Sunlight (ultraviolet B) is used to convert a precursor into vitamin D in the skin and two further reactions are required to generate the active form of the vitamin. Although just 15 minutes of bright sunshine is necessary to make enough vitamin D for a day, there is evidently a major problem in obtaining enough to meet the demands of the body in some parts of the world. Regular exposure to sunshine is not easily attained in high latitudes in the winter and heavily pigmented skin makes the light-dependent reaction much less efficient. Fortunately, the vitamin can be stored so that the benefits of the summer sun can be eked out in winter to some extent. The surprising part of this story is that there are so few sources of vitamin D in food. The liver of oily fish is by far the richest; unfortified milk, eggs and meat contain only a tiny proportion of humans needs for the vitamin. In the absence of adequate sunlight or a regular intake of oily fish, artificial supplements are the only way of obtaining enough of the vitamin.
These peculiar circumstances make vitamin D insufficiency so widespread that half of the world’s population is affected using the criteria currently employed by health professionals. The precise intake required is a matter of debate but most experts now believe we need twice the current recommendation of 500 IU.
Startling statistics have emerged from America indicating a doubling of vitamin D insufficiency between 1994 and 2004 so that 90% of Black, Hispanic and Asian Americans and 75% of white Americans are affected. Contributing to the trend is reduced consumption of fortified milk and increased avoidance of bright sunshine. Vitamin D insufficiency in pregnant women may have serious consequences for the foetus.
One of the most startling outcomes of the human genome project was the recognition that vitamin D regulates about 800 genes and that most cells in the human body have receptors for the active form of the vitamin.

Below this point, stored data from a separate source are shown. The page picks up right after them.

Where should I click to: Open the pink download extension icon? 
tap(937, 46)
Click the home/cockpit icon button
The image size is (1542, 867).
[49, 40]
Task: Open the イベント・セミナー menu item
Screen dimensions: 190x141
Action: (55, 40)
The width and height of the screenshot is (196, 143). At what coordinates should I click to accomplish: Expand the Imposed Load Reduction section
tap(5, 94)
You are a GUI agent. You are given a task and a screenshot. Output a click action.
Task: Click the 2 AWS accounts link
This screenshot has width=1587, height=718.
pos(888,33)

Earlier it was known that deficiency of vitamin D was the cause of the epidemic of rickets. This disease was characterised by bendy bones and bowed legs and blighted the physical development of city children in 19th century Europe. We know now that a variety of symptoms of insufficiency are evident at serum levels of the vitamin less than half of that associated with rickets. Vitamin D has important roles in the immune system, regulation of blood glucose, blood pressure, the cardiovascular system, the skeleton and skeletal muscle and in brain physiology. Vitamin D also has a role in preventing colon and breast cancer.